【シリコンバレー=佐藤浩実】全てのスマートフォン(スマホ)やパソコンの「頭脳」にあたるCPU(中央演算処理装置)の安全性問題が波紋を広げている。情報を読み取られる懸念があり、CPUはIT(情報技術)機器の基幹部品であるだけに潜在的なリスクの深刻さを指摘する声は多い。米インテルやグーグルなどIT各社は対策を急いでいる。
問題の発端は、英技術メディアのザ・レジスターがインテル製CPUに設計上の欠陥があると2日夜に報じたことだ。
インテルは3日にこの報道を否定し「特定のCPUの設計の欠陥やバグではなく、アドバンスト・マイクロ・デバイス(AMD)やアームホールディングス、(マイクロソフトのような)基本ソフト(OS)企業なども含めて産業全体で対策に取り組んでいた問題だ」と説明。各社が次々と対策を公表するに至った。
インテルなどによれば、CPU由来の脆弱性は数カ月前にグーグルの研究チームが発見した。
最近のCPUではメーカーを問わず一般的に使われている処理高速化の仕組みに起因するもので、悪意のある攻撃により本来はアクセスできないはずの機密情報が読み取られる懸念がある。3日に電話会見を開いたインテルのスティーブ・スミス副社長の説明によれば、メモリー内のコードの改ざんや破壊はできないという。
グーグルは3日に公開したブログで「これらの脆弱性はAMD、アーム、インテルなど多くのCPUやその上で動作しているOSなどに影響する」とした。
今回の安全性問題では、実際の攻撃が確認されたわけではない。しかし、指摘されているのが、その範囲だ。過去10年以上にわたって供給してきたCPUが対象とされる。数十億個に及ぶとの推測もある。
パソコンからスマホ、クラウドサービスの提供に必要なデータセンターまで、極めて幅広いIT機器に影響を及ぼす恐れがある。これまでIT業界で懸念されてきた脆弱性の問題は「不用意にメールの添付ファイルを開けたため」といったケースや、特定のソフトが対象となることが多かった。たとえば今回、OSがグーグルの「クローム」かマイクロソフトの「ウィンドウズ」であるかなどといった点は関係なく影響が出てしまう可能性がある。

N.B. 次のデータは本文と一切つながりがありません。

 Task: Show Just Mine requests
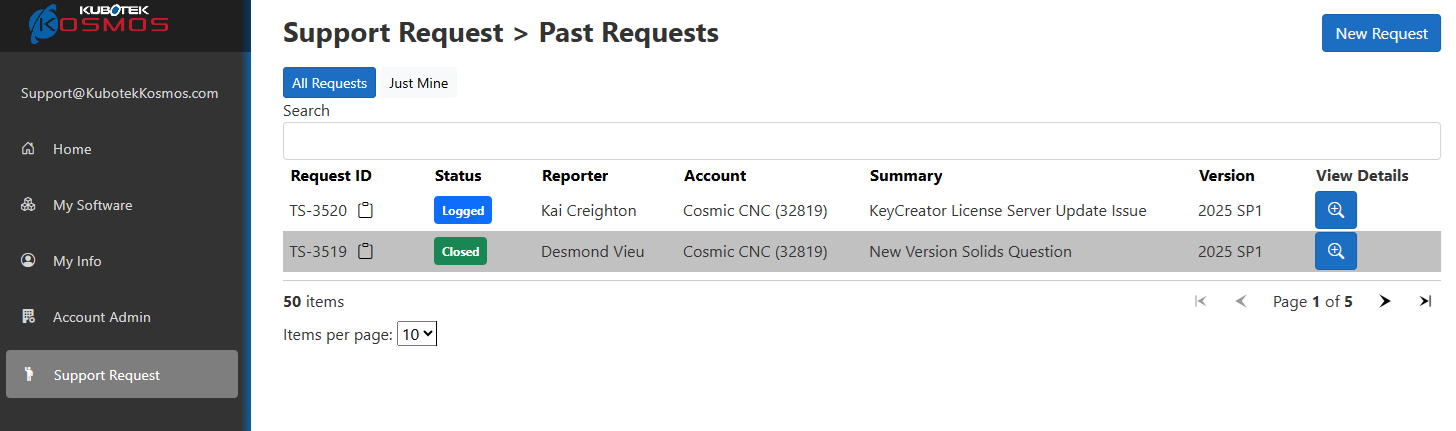pos(418,83)
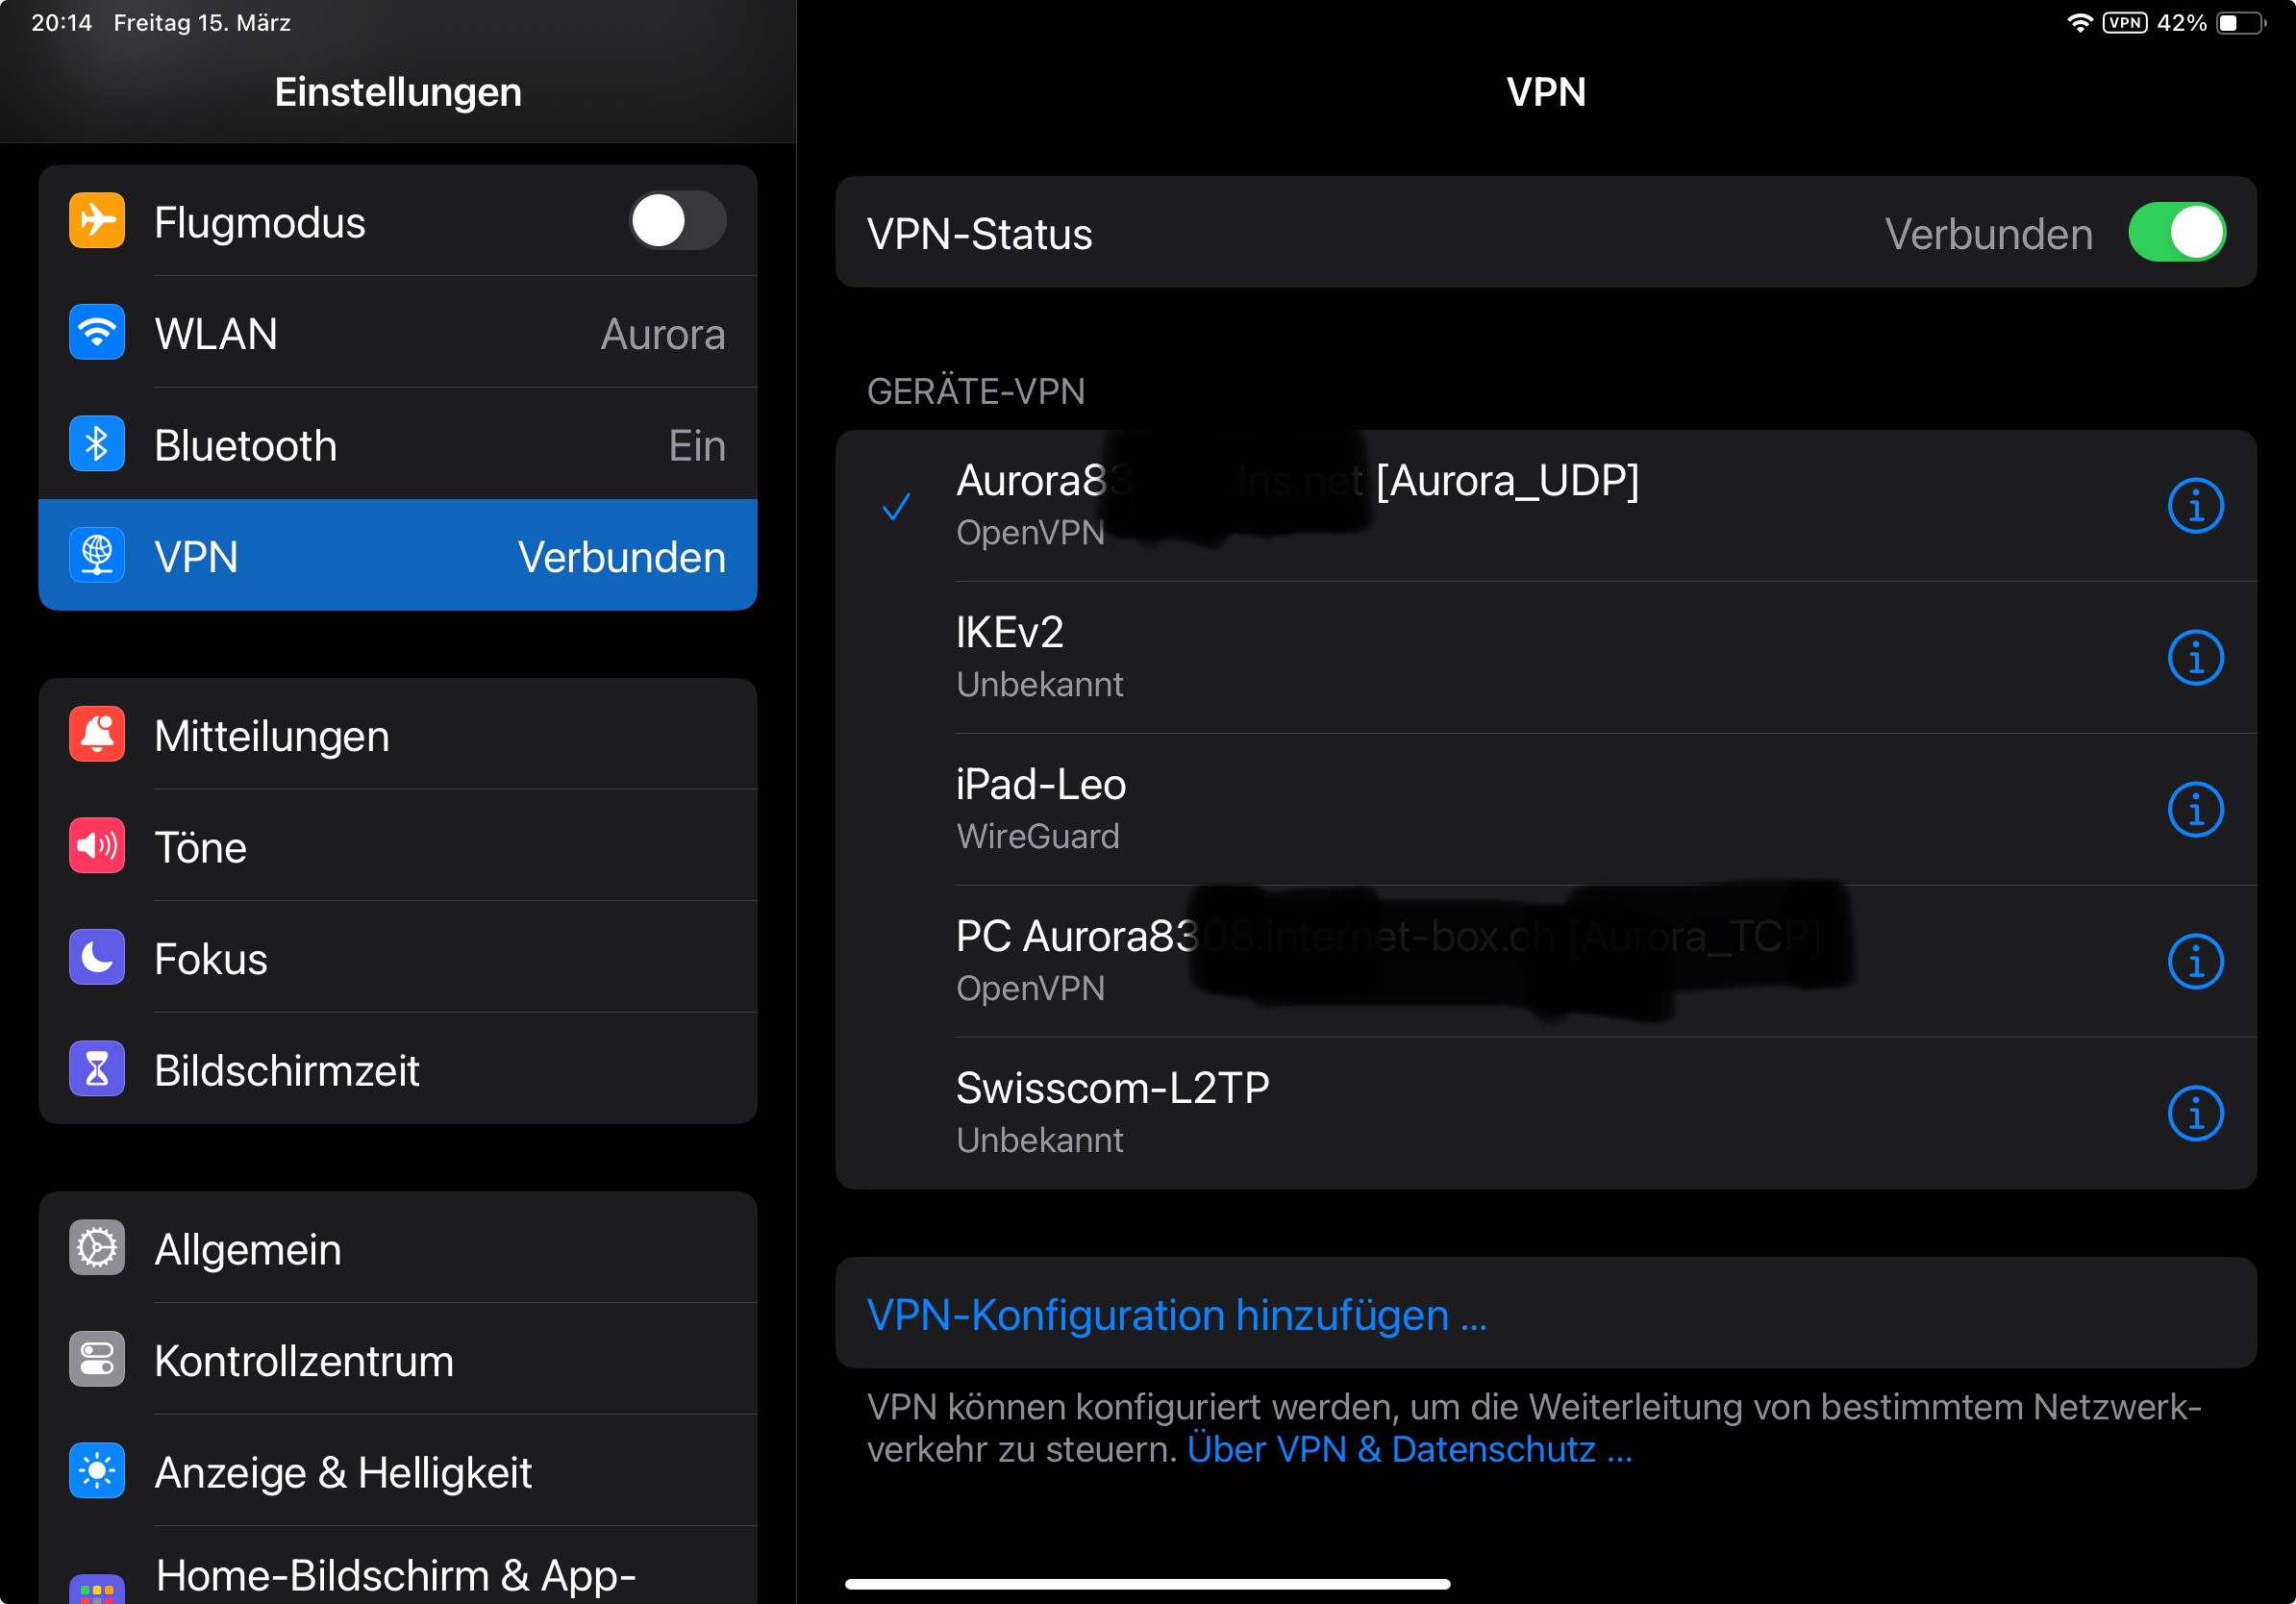Tap info icon for Swisscom-L2TP

tap(2194, 1114)
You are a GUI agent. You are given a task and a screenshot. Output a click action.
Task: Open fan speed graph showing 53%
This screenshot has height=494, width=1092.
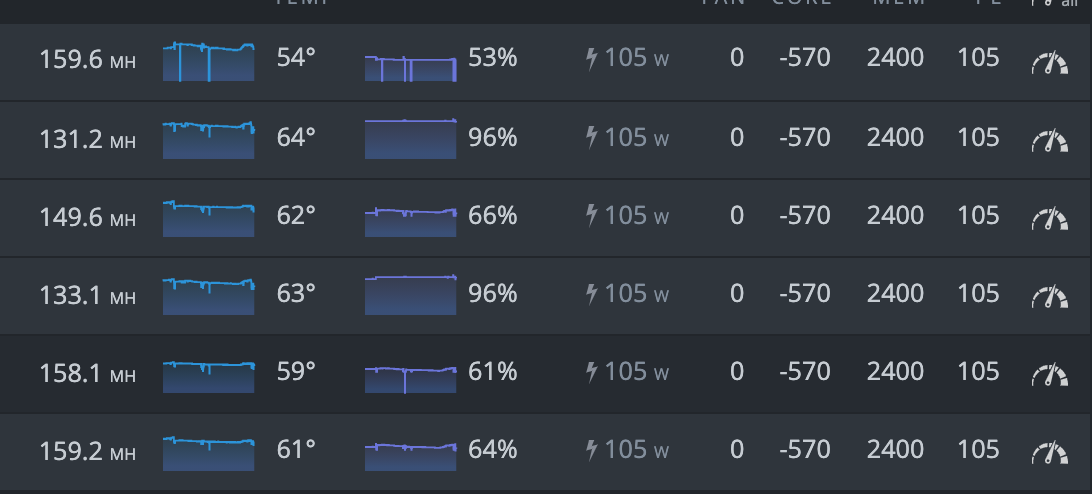[x=410, y=69]
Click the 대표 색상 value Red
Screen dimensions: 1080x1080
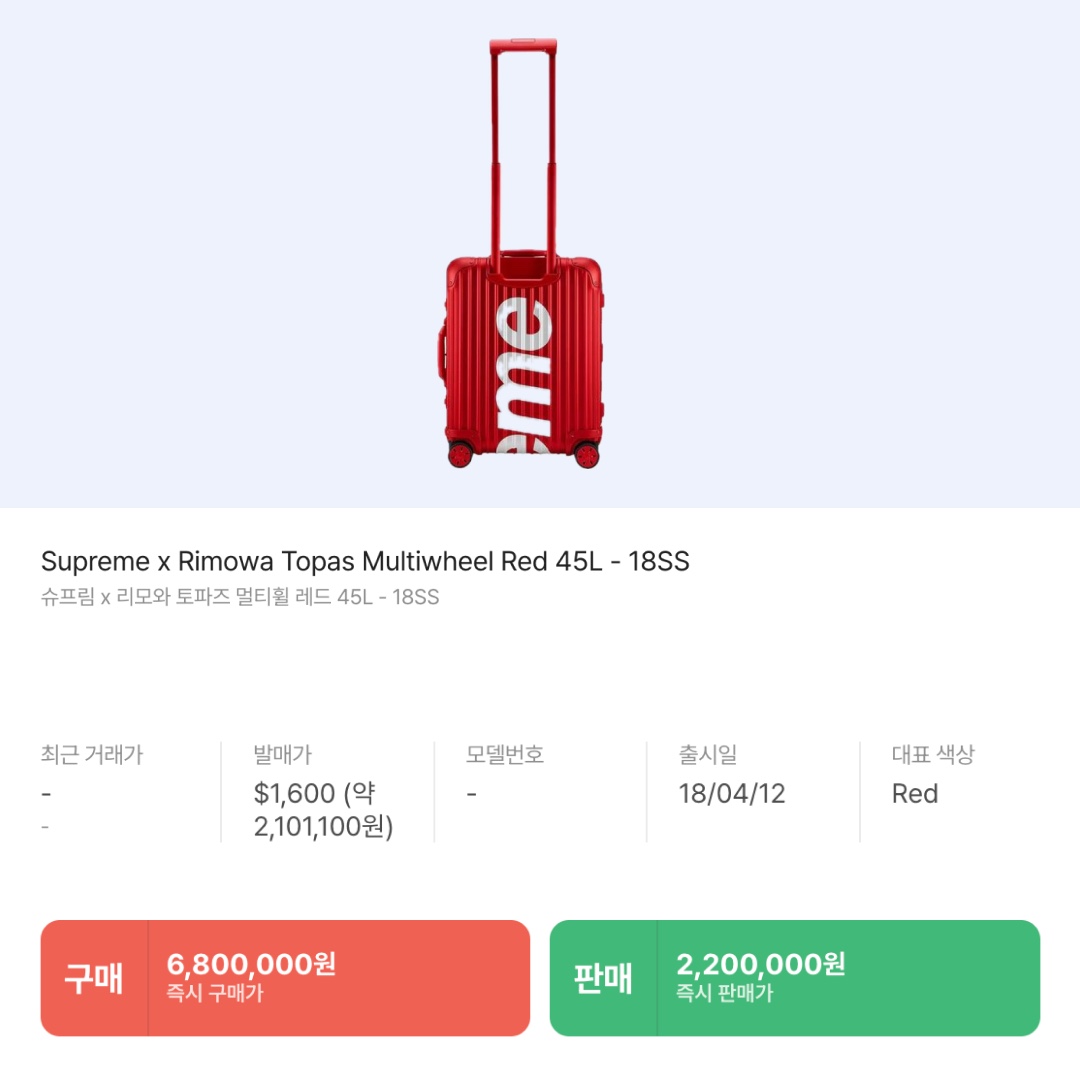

マイクロソフトは「これまでに攻撃が確認された事実はない。半導体メーカーと密接に協力し、クラウドサービスへの対策や『ウィンドウズ』の顧客を守るための更新を展開中だ」との声明を出した。
グーグルは最新のセキュリティー更新を実施している「アンドロイド」の端末は保護されているとした。アームは「協業している半導体メーカーに情報を提供し、チップが影響を受ける場合にソフトの対策を実行するよう促している」と説明した。